┌────────
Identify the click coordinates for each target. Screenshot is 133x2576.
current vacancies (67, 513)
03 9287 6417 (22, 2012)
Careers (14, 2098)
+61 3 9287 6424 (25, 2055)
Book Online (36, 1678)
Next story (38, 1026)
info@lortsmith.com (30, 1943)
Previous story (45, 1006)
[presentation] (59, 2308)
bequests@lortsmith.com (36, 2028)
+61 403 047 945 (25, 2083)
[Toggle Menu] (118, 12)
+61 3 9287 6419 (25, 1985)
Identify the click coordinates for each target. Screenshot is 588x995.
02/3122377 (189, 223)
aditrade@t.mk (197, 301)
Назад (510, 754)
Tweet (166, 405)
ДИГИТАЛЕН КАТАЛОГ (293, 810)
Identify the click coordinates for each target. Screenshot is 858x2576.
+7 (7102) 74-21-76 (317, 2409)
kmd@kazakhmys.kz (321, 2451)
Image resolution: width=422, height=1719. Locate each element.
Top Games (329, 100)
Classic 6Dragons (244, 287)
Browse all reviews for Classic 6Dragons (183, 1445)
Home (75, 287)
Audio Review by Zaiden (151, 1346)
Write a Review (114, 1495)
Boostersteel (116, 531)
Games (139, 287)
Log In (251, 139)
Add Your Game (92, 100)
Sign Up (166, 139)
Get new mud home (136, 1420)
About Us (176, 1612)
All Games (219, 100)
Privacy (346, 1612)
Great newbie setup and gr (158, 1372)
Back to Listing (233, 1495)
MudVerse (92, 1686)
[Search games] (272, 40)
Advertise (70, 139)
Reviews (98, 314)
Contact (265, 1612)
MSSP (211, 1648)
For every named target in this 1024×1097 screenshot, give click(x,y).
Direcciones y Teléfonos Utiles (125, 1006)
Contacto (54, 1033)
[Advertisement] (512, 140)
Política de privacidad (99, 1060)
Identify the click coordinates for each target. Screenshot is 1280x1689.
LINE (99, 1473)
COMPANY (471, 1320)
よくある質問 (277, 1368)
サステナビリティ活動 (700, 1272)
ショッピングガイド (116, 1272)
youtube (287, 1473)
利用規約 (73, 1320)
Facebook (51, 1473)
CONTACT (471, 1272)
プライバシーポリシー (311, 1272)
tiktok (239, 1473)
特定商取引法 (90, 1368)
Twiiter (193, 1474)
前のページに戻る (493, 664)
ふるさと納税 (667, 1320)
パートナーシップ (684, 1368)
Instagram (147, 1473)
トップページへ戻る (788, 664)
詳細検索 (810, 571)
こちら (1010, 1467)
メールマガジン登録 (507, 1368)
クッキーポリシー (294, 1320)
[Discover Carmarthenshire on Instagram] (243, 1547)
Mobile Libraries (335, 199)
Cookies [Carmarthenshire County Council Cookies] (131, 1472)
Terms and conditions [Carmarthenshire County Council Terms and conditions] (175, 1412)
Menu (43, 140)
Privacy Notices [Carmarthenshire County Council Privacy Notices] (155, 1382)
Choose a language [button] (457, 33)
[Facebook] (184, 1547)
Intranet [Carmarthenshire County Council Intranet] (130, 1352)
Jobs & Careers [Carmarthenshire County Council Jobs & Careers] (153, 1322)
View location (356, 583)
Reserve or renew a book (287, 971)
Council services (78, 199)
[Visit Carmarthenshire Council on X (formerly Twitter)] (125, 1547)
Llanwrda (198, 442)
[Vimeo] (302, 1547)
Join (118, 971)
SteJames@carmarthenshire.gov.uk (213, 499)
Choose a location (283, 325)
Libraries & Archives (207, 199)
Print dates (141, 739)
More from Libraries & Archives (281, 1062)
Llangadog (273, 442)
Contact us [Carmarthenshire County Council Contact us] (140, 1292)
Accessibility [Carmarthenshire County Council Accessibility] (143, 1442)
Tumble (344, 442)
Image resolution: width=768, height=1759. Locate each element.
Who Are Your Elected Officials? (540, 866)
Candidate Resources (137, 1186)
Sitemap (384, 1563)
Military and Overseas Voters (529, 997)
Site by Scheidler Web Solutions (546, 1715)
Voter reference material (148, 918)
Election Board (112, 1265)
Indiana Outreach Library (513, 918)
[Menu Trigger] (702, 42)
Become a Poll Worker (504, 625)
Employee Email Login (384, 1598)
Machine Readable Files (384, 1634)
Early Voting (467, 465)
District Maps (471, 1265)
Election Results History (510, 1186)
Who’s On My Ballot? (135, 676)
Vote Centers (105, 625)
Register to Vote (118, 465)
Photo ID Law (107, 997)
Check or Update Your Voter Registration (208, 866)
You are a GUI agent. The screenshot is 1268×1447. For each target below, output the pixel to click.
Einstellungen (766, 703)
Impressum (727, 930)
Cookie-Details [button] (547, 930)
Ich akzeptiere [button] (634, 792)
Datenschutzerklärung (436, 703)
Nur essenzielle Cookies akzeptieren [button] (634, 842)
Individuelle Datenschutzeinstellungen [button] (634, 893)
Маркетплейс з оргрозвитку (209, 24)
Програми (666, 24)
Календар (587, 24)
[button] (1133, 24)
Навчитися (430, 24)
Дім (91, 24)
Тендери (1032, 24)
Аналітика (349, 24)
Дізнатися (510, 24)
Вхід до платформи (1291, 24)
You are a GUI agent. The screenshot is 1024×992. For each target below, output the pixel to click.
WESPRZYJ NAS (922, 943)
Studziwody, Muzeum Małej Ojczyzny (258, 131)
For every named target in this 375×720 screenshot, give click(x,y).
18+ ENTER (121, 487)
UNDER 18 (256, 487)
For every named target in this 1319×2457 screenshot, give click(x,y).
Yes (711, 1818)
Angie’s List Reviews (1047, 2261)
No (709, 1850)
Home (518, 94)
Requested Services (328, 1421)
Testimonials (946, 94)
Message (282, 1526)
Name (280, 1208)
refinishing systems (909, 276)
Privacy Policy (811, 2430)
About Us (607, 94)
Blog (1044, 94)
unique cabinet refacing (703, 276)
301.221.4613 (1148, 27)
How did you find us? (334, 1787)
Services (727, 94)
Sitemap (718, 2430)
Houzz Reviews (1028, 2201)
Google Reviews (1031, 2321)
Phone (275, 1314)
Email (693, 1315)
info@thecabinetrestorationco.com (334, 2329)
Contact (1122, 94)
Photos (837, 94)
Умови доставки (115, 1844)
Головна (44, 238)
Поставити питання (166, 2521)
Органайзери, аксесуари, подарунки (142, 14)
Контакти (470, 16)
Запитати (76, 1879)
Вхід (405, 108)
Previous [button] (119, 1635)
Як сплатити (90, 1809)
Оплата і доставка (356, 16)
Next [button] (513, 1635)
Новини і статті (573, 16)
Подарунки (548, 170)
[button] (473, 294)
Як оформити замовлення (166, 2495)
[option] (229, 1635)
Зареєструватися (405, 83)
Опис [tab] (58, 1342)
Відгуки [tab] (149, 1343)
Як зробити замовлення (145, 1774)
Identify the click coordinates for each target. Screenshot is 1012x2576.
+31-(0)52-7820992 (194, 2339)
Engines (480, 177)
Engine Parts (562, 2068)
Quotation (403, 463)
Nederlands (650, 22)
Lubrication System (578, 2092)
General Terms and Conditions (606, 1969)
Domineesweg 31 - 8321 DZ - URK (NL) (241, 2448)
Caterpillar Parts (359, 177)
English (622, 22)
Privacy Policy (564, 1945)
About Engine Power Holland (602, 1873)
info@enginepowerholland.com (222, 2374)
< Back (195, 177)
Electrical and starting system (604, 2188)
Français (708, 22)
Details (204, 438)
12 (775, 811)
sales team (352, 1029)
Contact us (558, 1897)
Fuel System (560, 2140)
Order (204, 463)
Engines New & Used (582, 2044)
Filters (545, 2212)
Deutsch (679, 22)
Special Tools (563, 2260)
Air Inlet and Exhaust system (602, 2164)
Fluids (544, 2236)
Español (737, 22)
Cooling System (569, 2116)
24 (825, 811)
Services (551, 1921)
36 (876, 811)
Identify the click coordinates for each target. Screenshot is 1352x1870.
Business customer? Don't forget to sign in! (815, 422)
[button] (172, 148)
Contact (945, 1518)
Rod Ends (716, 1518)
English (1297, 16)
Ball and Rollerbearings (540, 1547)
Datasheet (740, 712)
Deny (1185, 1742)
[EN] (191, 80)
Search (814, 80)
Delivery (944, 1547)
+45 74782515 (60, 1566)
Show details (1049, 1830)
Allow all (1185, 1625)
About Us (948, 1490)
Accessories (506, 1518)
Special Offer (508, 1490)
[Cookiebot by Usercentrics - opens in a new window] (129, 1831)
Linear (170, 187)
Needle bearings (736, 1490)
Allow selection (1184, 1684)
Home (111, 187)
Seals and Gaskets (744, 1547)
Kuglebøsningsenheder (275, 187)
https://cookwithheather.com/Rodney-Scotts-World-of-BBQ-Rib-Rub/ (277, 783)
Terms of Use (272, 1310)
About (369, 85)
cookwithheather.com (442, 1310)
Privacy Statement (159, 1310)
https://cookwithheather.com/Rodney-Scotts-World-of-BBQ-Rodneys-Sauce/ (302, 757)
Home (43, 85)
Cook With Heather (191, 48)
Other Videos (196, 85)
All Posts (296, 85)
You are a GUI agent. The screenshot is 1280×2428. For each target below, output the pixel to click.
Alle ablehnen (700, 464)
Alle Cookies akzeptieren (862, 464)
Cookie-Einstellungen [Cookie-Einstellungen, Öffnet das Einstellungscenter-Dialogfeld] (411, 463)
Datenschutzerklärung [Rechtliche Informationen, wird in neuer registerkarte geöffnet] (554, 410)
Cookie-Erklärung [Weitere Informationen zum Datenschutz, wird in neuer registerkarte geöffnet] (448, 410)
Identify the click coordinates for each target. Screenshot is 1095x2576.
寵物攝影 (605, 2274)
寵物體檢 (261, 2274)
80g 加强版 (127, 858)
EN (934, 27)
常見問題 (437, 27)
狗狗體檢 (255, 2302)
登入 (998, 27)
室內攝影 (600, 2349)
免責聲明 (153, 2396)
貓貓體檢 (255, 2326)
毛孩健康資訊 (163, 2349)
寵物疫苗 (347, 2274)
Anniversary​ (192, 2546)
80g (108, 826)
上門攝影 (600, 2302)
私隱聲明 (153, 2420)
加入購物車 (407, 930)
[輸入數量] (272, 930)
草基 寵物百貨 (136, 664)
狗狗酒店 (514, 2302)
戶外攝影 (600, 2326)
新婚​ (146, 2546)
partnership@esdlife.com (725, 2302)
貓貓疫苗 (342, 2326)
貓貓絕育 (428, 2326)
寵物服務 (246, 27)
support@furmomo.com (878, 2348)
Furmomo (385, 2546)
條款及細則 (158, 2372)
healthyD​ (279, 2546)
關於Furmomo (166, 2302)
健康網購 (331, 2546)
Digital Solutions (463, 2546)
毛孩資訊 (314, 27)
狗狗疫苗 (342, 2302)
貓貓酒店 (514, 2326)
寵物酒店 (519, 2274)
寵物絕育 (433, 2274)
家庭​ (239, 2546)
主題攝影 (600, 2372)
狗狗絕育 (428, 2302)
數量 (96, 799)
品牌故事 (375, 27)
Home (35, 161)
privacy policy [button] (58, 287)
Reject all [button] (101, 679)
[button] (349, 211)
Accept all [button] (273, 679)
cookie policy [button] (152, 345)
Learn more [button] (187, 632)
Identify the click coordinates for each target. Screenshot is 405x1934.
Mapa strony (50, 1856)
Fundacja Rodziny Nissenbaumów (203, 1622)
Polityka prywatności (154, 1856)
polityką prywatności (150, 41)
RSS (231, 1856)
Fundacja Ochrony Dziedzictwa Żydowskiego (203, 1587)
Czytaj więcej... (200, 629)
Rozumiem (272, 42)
└────────
### WHAT IS REQUIRED
In the entries from the line with "Fuel System (560, 2140)" up to and including the line with "Rod Ends (716, 1518)", switch "Filters" to "Oil Filters" and write out only those lines, with everything else left as it is.

### EXERCISE SOLUTION
Fuel System (560, 2140)
Order (204, 463)
Engines New & Used (582, 2044)
Oil Filters (545, 2212)
Deutsch (679, 22)
Special Tools (563, 2260)
Air Inlet and Exhaust system (602, 2164)
Fluids (544, 2236)
Español (737, 22)
Cooling System (569, 2116)
24 (825, 811)
Services (551, 1921)
36 (876, 811)
Identify the click coordinates for each target. Screenshot is 1352x1870.
Business customer? Don't forget to sign in! (815, 422)
[button] (172, 148)
Contact (945, 1518)
Rod Ends (716, 1518)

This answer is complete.